| Corporations have some good traits:
Limited legal liability: Creditors usually only have a claim on the corporation's assets -
not the shareholders' personal assets. However, at times officers and shareholders can be held
personally liable for their own wrongful acts and for unpaid taxes (such as employer taxes).
In general, shareholders cannot be held personally liable for the actions of employees.
Warning: Limited legal liability is not guaranteed. The Corporations Code,
the courts and the IRS require that certain formalities be observed in operating your business
as a corporation if you are to protect the directors and shareholders from personal liability.
These formalities are explained below.
Corporations have these restrictions:
Corporate formalities: All corporations must continually comply with corporate formalities or
they will have wasted
all their time in incorporating, because creditors and tax agencies might be able to "pierce" the
corporate veil. If this happens, the
shareholders will owe all sums due and taxes may be completely recalculated as if the corporation
didn't exist. All corporations
must follow these formalities:
- Keep finances completely separate from shareholder finances;
- Have annual shareholder meetings with written minutes;
- Have regular Board of Directors meetings with written minutes;
- Obtain approval from the Board of Directors for all major decisions;
- Conduct all business and sign documents in the corporation's name.
If you ever think "I'm too busy to have a corporate meeting and keep minutes," think of one of your
delivery trucks slamming into
a sidewalk full of people. Suddenly, limited liability looks very good to your shareholders, and
complying with these requirements isn't
a waste of time at all!
Handling money: the corporation's assets must be kept separate from shareholders' personal
assets. This applies even if you are the sole shareholder. To get money from your corporation to
you, you must write a check for a salary, pay yourself dividends, or in certain cases,
obtain a loan from the corporation.
All these have legal and tax complications.

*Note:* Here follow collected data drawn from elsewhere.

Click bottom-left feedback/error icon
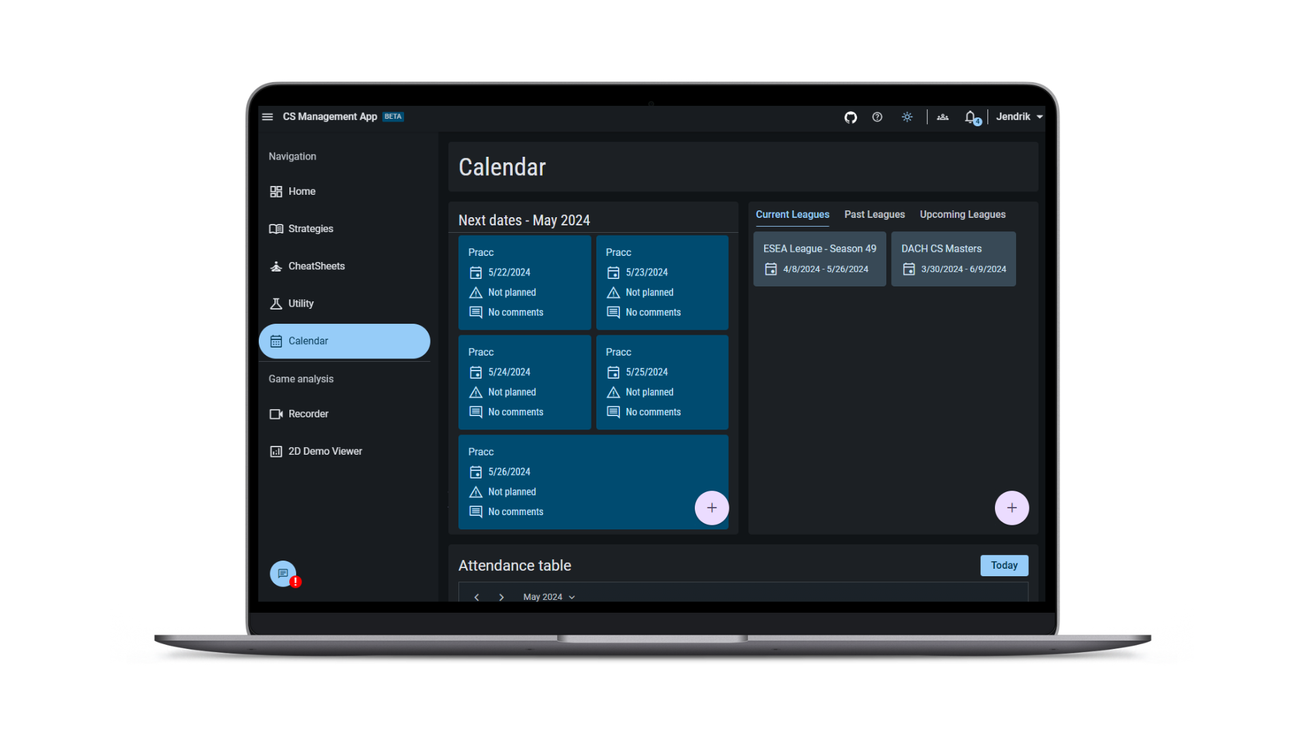 [283, 573]
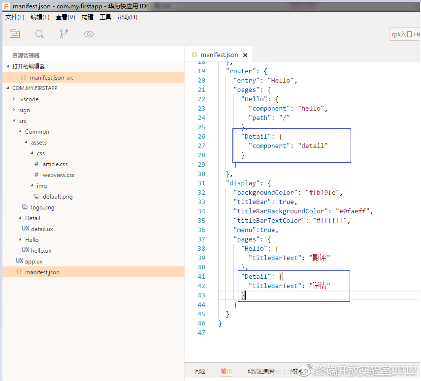Open default.png image file
421x381 pixels.
pos(57,197)
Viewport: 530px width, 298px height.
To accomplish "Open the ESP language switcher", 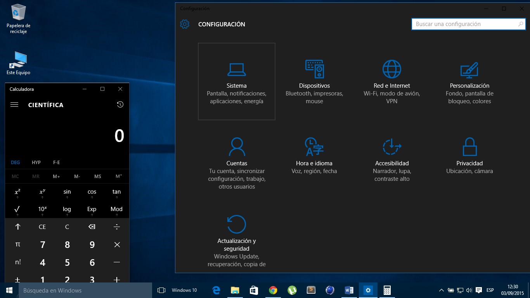I will [x=490, y=290].
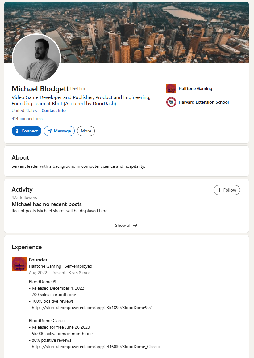View the 414 connections list
The width and height of the screenshot is (254, 358).
coord(27,119)

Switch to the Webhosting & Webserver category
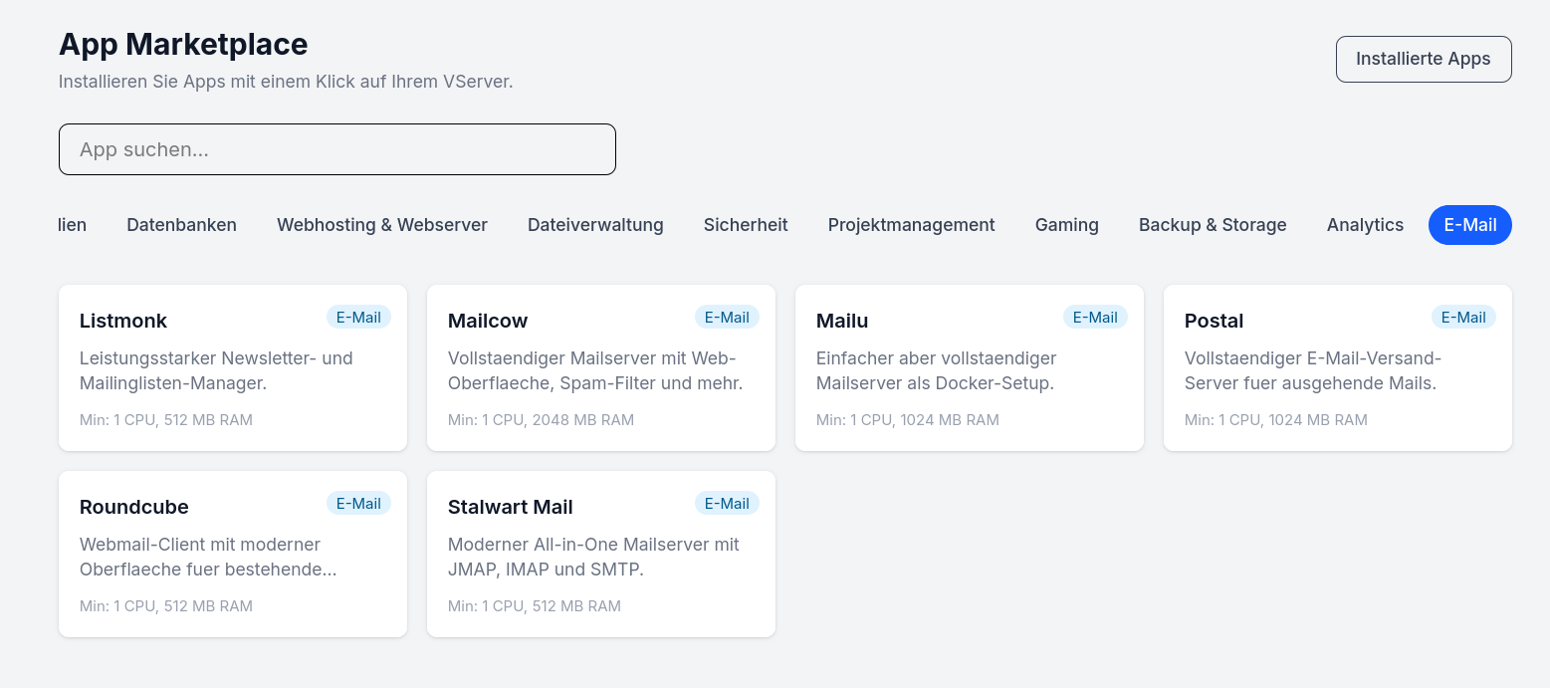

- A salary must have employee taxes deducted and the corporation must pay additional
employer taxes.
- If your corporation pays dividends, it must pay ALL shareholders in proportion
to their number of shares.
- If shareholders take a loan from the corporation, an attorney should be consulted
to provide the proper loan documents and to insure that the corporation's legal
status is not invalidated.
Getting your money into the corporation is also complicated. You must
purchase shares of stock
or you can loan the corporation money.
The loan must be documented and the corporation must pay you interest.

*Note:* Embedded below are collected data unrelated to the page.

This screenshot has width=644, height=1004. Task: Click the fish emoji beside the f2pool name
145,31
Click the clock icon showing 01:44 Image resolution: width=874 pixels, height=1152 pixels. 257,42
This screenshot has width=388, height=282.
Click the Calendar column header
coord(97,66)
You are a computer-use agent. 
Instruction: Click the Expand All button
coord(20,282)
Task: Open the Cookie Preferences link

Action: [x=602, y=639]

Credit Guarantees: Because corporations have limited liability, companies are reluctant to grant credit to new corporations. They often ask that a primary shareholder "guarantee" payment.
This means that if the corporation's assets cannot repay the debt, the shareholder agrees to use his personal assets to repay it (eliminating the major benefit from incorporation).
Double Taxation: A corporation's net income is taxed twice. First taxes are paid on
net income (before dividends are paid). The corporation uses its after-tax profits to pay shareholders dividends. Shareholders must then pay taxes on this dividend income. thus, the same profits are taxed twice.